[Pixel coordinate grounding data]
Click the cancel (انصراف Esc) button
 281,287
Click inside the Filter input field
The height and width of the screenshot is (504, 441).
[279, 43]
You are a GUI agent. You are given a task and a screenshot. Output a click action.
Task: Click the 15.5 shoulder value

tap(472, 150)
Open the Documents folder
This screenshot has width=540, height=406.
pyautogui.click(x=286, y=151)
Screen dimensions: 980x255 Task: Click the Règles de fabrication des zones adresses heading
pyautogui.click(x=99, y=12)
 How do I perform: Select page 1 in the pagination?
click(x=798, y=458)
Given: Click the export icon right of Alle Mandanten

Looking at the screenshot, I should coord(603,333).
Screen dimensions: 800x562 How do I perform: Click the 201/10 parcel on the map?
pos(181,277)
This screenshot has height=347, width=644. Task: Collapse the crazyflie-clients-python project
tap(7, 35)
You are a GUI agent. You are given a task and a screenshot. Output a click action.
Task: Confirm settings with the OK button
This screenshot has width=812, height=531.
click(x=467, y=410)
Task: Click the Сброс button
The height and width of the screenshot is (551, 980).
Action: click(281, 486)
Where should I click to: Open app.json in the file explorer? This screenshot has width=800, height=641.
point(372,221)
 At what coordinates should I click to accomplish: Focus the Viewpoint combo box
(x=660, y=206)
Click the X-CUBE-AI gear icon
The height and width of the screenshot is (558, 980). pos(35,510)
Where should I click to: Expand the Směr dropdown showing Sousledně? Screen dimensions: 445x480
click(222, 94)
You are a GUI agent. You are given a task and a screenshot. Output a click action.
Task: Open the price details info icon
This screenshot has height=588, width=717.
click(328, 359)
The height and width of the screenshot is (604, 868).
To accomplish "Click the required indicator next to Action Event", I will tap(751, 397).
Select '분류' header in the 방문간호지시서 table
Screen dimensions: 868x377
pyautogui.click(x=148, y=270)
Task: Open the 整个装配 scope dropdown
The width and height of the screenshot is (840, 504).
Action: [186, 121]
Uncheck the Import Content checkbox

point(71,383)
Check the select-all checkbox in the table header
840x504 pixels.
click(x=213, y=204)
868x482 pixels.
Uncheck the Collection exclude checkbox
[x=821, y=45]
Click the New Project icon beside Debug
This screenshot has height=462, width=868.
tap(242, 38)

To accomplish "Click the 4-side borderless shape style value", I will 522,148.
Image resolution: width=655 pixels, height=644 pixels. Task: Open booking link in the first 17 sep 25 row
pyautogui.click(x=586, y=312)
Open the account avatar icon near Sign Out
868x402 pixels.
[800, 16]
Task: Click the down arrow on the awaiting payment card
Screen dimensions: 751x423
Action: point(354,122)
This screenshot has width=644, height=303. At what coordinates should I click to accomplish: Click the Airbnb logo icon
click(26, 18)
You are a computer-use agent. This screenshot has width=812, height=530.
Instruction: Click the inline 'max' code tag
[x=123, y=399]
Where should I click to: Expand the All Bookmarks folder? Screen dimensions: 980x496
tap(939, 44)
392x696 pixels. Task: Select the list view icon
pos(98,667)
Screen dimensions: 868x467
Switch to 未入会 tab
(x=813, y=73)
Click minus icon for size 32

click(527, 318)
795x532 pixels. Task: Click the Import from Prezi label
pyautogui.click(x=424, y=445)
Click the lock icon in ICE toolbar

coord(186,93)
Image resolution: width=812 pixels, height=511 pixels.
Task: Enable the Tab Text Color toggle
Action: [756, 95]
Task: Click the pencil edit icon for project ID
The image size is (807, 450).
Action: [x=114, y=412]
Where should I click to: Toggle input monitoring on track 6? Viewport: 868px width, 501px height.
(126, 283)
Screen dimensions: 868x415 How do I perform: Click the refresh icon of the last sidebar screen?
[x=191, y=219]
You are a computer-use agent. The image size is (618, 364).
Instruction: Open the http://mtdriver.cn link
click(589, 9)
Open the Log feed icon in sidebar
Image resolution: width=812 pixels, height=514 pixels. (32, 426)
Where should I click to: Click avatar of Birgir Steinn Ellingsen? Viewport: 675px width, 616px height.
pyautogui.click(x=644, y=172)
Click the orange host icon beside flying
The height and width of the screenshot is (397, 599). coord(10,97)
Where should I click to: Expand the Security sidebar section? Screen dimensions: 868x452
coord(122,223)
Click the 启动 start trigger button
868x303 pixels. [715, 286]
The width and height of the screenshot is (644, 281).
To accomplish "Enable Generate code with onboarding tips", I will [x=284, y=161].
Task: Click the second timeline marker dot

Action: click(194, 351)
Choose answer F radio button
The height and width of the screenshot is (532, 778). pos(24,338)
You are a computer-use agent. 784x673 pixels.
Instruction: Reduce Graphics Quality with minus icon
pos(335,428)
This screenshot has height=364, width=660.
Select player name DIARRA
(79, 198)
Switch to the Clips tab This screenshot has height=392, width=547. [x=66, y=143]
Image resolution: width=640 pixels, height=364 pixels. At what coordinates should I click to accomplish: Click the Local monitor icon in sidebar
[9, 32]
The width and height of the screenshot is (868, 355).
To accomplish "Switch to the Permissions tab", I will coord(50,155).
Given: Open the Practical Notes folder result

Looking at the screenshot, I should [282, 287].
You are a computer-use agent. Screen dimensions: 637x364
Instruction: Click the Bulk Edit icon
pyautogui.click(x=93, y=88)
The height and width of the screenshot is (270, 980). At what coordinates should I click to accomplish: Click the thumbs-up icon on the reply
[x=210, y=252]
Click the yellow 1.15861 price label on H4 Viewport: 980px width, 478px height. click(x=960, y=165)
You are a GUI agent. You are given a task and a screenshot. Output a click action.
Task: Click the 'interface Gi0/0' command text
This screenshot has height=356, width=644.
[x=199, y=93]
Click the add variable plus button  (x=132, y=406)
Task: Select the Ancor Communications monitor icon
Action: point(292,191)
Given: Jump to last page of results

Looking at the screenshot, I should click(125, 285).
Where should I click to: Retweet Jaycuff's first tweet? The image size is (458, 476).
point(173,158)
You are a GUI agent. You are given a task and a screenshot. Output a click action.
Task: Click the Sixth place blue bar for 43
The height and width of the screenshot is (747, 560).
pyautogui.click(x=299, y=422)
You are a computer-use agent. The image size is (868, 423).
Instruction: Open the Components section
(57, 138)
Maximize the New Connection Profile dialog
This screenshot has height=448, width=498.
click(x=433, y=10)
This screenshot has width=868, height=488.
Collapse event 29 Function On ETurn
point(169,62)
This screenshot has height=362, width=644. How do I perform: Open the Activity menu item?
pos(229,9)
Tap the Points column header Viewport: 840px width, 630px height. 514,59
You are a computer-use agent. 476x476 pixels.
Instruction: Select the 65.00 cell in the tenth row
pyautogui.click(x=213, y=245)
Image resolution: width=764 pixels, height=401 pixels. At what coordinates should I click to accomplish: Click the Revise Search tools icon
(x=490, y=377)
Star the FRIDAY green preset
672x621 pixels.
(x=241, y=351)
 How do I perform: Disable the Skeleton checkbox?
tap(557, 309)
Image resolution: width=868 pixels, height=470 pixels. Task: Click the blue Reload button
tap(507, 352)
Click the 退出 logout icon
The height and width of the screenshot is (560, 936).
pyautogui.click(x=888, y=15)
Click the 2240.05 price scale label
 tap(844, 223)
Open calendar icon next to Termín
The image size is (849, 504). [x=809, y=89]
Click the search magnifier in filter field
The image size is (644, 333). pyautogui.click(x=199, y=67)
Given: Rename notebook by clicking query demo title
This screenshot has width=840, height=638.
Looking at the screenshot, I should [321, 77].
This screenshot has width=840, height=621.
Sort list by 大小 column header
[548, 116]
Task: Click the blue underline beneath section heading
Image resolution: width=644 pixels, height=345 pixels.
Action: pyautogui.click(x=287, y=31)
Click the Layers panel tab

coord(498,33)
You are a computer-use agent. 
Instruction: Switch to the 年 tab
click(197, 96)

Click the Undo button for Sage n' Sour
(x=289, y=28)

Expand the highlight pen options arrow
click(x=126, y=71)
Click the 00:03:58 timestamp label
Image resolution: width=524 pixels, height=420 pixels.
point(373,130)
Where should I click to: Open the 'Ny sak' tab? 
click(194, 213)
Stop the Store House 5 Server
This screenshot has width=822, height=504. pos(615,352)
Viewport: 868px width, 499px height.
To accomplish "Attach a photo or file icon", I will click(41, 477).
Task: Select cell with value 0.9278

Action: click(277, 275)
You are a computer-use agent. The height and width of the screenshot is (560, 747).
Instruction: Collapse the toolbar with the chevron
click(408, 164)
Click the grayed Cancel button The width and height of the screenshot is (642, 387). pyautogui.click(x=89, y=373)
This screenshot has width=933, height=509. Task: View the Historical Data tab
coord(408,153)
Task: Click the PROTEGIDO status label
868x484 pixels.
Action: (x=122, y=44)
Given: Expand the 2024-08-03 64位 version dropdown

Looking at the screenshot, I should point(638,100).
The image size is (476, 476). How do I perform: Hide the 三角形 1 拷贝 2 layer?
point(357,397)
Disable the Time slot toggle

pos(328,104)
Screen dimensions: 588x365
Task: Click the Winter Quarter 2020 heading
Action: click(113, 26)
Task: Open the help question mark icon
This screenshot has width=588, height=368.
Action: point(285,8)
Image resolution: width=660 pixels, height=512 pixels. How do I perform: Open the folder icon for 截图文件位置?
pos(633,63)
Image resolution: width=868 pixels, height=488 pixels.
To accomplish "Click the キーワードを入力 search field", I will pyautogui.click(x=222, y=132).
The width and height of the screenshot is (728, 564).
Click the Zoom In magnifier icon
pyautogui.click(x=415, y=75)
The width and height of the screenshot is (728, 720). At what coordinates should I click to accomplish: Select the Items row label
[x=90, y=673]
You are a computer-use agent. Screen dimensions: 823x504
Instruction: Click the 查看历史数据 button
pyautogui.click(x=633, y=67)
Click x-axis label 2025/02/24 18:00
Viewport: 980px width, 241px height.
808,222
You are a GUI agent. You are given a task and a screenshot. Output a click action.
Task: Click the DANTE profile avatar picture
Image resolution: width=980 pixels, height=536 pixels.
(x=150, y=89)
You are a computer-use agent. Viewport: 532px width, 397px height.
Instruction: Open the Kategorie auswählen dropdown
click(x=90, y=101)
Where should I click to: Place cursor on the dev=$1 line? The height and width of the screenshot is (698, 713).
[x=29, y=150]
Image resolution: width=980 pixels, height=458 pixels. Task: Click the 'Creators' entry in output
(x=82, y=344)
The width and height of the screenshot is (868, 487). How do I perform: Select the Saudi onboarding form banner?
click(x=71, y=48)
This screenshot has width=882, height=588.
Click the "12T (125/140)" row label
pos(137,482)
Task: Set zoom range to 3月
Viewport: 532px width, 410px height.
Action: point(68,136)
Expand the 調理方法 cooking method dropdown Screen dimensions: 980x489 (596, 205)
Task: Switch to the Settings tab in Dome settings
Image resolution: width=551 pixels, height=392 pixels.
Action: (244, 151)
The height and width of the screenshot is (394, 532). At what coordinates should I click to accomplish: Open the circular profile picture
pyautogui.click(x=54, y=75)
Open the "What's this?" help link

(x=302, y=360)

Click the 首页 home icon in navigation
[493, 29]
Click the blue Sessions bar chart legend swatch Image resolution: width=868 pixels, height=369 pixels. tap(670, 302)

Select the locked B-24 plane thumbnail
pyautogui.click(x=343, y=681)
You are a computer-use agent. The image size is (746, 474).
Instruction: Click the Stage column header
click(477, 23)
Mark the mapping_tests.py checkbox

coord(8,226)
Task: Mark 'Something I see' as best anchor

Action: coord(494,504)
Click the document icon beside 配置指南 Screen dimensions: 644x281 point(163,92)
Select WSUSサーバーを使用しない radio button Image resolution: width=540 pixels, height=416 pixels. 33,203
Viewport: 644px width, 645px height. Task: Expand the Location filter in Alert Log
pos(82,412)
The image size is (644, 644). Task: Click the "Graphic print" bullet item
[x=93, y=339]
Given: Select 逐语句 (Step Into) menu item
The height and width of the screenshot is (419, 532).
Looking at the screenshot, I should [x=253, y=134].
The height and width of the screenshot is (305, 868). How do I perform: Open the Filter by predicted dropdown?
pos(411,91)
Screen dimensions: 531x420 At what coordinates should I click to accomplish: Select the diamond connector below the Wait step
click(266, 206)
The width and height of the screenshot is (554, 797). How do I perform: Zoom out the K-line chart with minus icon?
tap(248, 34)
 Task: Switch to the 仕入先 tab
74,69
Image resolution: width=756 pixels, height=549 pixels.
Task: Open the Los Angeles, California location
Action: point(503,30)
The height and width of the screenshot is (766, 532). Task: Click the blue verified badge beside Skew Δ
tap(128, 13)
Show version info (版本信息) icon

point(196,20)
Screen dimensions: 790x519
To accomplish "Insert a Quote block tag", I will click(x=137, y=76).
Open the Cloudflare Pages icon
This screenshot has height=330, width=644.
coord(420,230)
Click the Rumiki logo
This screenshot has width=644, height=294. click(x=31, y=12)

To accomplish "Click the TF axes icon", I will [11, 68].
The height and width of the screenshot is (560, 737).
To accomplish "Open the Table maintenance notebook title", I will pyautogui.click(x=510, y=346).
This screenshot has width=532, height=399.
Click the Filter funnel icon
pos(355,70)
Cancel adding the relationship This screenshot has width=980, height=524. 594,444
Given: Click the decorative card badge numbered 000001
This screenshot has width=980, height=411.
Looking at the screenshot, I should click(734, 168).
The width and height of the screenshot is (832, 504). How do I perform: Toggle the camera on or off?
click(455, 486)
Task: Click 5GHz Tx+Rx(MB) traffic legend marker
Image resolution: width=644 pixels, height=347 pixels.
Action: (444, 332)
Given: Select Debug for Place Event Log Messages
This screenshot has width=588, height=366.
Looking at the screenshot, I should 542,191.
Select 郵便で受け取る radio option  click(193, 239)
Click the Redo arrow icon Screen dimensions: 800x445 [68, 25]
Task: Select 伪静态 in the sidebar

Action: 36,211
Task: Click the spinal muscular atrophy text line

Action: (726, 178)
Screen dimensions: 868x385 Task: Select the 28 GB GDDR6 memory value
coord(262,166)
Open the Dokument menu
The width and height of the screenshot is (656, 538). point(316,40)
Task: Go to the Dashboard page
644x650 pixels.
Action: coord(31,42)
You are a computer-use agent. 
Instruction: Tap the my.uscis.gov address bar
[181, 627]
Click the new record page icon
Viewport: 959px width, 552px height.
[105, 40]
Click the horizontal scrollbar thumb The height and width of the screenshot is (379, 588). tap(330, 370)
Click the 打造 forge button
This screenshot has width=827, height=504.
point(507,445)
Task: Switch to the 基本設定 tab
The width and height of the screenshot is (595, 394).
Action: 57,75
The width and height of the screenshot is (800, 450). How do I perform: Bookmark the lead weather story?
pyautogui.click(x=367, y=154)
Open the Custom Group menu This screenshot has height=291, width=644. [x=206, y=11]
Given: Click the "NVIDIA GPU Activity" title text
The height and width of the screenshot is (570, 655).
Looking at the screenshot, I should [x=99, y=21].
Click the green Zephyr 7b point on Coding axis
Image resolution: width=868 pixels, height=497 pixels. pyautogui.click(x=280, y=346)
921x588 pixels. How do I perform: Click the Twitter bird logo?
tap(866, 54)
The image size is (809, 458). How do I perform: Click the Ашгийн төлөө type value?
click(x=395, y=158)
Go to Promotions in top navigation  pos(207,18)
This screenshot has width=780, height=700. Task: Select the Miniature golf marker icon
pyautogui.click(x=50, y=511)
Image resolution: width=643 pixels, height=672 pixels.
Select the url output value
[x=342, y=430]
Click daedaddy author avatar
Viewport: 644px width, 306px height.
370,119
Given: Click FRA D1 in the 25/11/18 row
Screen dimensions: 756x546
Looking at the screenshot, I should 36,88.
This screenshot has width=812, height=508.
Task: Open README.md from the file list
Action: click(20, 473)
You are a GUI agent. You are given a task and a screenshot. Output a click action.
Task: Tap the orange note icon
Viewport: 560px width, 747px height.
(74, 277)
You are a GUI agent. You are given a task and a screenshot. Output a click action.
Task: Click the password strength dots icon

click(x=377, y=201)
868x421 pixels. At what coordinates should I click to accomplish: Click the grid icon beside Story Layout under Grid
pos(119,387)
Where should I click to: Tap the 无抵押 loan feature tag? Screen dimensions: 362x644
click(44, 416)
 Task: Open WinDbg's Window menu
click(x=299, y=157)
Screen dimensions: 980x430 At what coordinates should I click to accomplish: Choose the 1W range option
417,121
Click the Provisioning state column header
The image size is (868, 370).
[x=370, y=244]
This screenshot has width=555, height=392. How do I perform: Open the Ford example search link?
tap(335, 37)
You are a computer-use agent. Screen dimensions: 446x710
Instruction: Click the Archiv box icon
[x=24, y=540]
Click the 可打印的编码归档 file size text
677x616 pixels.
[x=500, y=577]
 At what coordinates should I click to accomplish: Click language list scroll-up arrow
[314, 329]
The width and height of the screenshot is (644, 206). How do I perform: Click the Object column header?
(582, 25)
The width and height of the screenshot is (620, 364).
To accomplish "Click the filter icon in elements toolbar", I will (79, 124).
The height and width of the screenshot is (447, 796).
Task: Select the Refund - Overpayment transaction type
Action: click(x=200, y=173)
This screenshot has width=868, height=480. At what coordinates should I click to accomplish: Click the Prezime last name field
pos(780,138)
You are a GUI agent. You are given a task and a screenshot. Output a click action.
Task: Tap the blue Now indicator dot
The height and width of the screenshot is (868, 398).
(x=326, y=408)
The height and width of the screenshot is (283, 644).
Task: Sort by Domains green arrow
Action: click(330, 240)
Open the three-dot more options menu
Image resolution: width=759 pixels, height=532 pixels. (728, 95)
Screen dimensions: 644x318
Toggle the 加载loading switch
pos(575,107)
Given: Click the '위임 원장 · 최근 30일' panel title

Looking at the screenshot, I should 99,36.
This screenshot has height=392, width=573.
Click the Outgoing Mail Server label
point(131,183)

WHAT THE EXERCISE ASKS:
All that belongs in your answer is the stretch of entries above from the line with "Where should I click to: Tap" through the line with "Click the Provisioning state column header", printed exactly.

FINAL ANSWER:
Where should I click to: Tap the 无抵押 loan feature tag? Screen dimensions: 362x644
click(44, 416)
 Task: Open WinDbg's Window menu
click(x=299, y=157)
Screen dimensions: 980x430 At what coordinates should I click to accomplish: Choose the 1W range option
417,121
Click the Provisioning state column header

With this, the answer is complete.